The Supreme Court ruling in May that juveniles jailed for life should have a chance for parole is unlikely to change attitudes for those who believe teens convicted of brutal crimes should be locked up and the key thrown away.

The Supreme Court ruling in May that juveniles jailed for life should have a chance for parole is unlikely to change attitudes for those who believe teens convicted of brutal crimes should be locked up and the key thrown away.

That much should be apparent during testimony Wednesday at a Pennsylvania House hearing scheduled in Philadelphia, where the House Judiciary Committee will consider legislation in response to the high-court ruling.

Along with legal experts and juvenile-justice rights advocates, the panel will hear from several crime victims and a victims' advocacy group - all witnesses likely to oppose parole for teen lifers.

But state lawmakers and trial- and appellate-court judges nonetheless will need to face up to the compelling logic behind the Supreme Court ruling - driven, in part, by what the court called "evolving standards of decency."

Just as the Supreme Court concluded in its earlier landmark ruling abolishing the death penalty for juveniles, its May ruling on parole pointed to scientific evidence that teens' brains are undeveloped. That makes juveniles susceptible to bad decisions, but also means they are more capable of rehabilitation with maturity.

Even though the ruling focused on life without parole in non-homicide cases, it impacts all juvenile crimes. It stands as a particular moral challenge to Pennsylvania, where prisons hold about one in five of all U.S. juvenile lifers.

In fact, six Pennsylvania convicts' causes are being taken up as test cases by area lawyers, joined by experts from law schools in San Francisco and Boston. New sentencing hearings are being sought for these lifers, according to Bradley S. Bridge of the Defender Association of Philadelphia. The high court ruling, Bridge says, provides "an opportunity for a lot of change."

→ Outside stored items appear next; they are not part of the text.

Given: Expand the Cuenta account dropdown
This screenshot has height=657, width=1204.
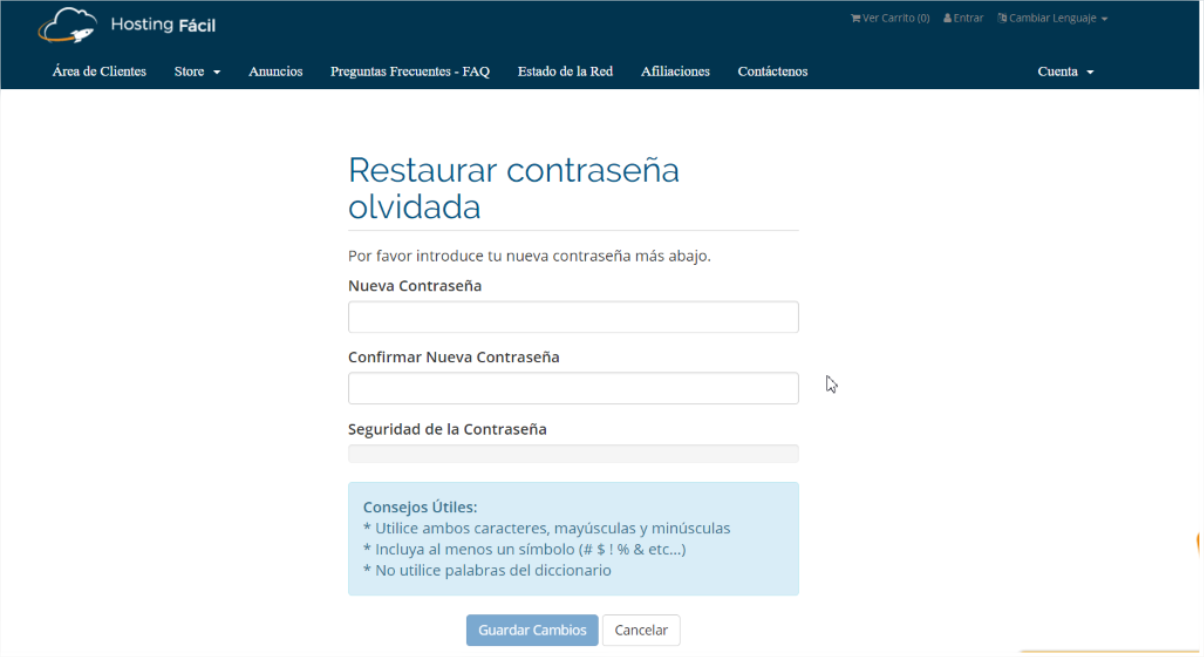Looking at the screenshot, I should 1065,71.
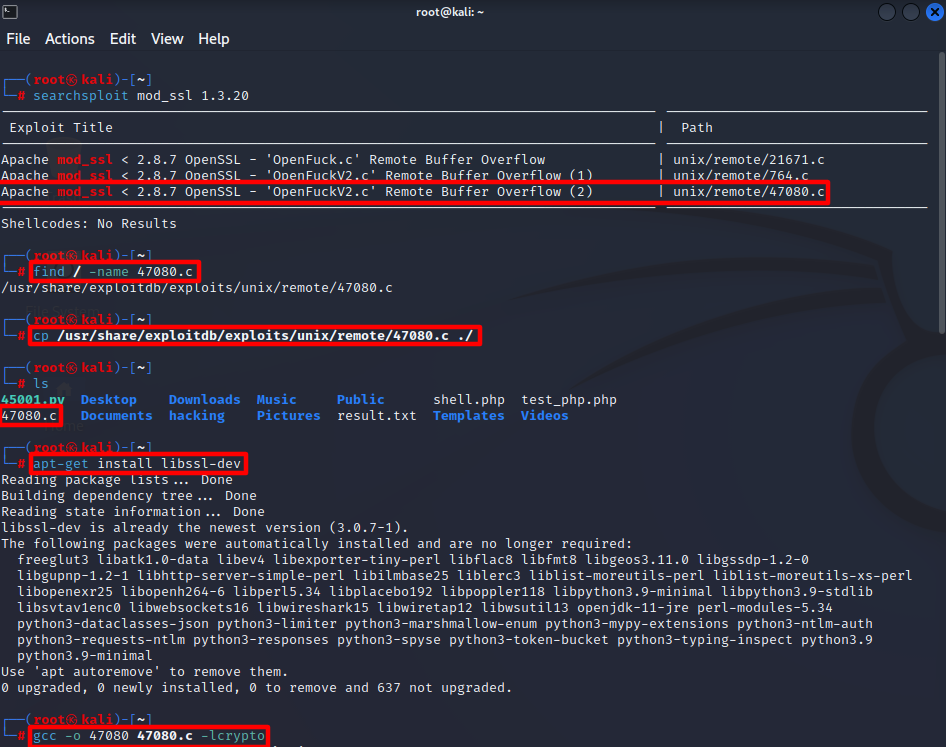Open the View menu
Viewport: 946px width, 747px height.
pos(167,39)
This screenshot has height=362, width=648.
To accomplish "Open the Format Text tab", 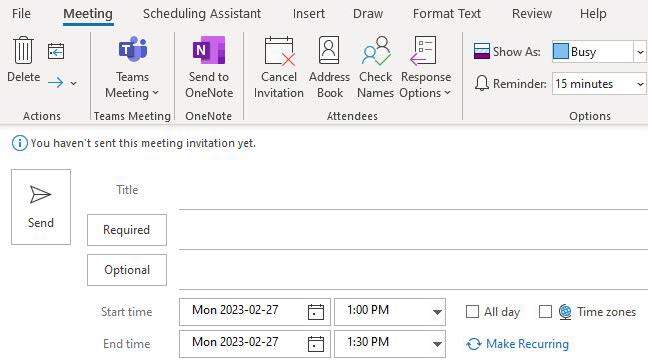I will (x=447, y=14).
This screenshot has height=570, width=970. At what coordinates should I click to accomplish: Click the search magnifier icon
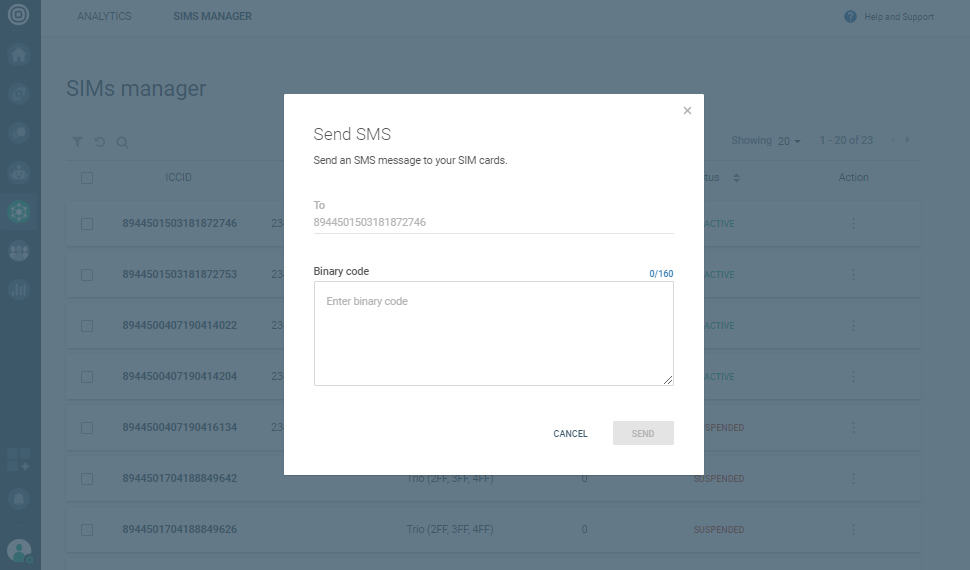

Beyond those half-dozen cases, there are hundreds of lifers who, by virtue of underage convictions, deserve a shot at parole. Not all, of course, should be set free. But under a proposal by Rep. Kenyatta J. Johnson (D., Phila.), the courts would be given discretion to review these inmates' life-without-parole sentences. His legislation (H.B. 1999) also would require that future life sentences given juveniles come with the proviso for parole.

State leaders have a duty to enact sentencing reforms befitting a nation that values justice so highly, while also addressing the possibility of parole for juvenile lifers now behind bars.